Analytics in HR, part 2 - watch out for Kryptonite!

In our previous blog entry, we discussed how you can detect your own Super(wo)men using Visual Analytics and other network visualization tools

Superman is special because he's from another planet and can do things nobody else can. In our network of employees, your Supermen (and superwomen) are the key actors in your network. And as they become known for being both capable and willing to help, they’re involved in projects of growing importance.

But we all know that even Superman is not completely unstoppable. There’s Kryptonite, the one thing that renders him helpless. The Kryptonite of your top collaborators is their limited time and resources. And even if intense collaboration starts as a virtuous circle, it can soon turn vicious. Without proper management, helpful employees might soon become institutional bottlenecks. Worse, they might become so overwhelmed by their network that they’re no longer effective.   
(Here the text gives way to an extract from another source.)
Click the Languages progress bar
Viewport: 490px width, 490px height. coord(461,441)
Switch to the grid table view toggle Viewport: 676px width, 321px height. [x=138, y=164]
Network analytics can help by highlighting the top collaborators that show up too often on the critical paths of too many projects.  

Preventing burn-out 

The best way to prevent burnout is to proactively redistribute workloads. You can identify critical employees in a company network by plotting employees’ scores for various measures typically used in graph and network theory, for example, Eigenvector centrality versus Betweenness:

  1. Betweenness measures the number of shortest paths an employee is on. A high score indicates it’s a likely path for information flows. In a directed network, top collaborators who are unreasonably solicited appear as typical bottleneck in the project flow. 
  2. Eigenvector centrality is proportional to the centrality of an employee’s neighbors in the network. A high score indicates the employee is popular among popular employees, which might further fuel the waterfall effect of growing workload.

The following SAS Visual Analytics graphs highlights three employees with a high score on both measures. Their position in our network confirms that those employees might be at risk with the current distribution of the knowledge and of the project tasks.  

   

Opportunities at the managing and hiring level

Everyone has an agenda -- you, me, and every potential candidate in the marketplace. Evolution made us goal-driven with a primary objective: Physical, and social survival. As far as our brain is concerned, without a goal everything is meaningless. 

In our flat world, employee’s collaboration, learning and performance goals are most likely to accurately predict success. Analytics that combine demographic employee data, predictor variables (goals) and mediating variables (such as proactive behavior and emotional intelligence) will efficiently assess employees for future performance.  Considering the amount of cross-functional interaction and emotional intelligence that’s required for managers in a collaborative ecosystem, this could prove an invaluable metric for hiring the managers you need. As Charles Darwin says: The grain in your balance.

A grain in the balance will determine which individual shall live and which shall die - which variety or species shall increase in number, and which shall decrease, or finally become extinct.”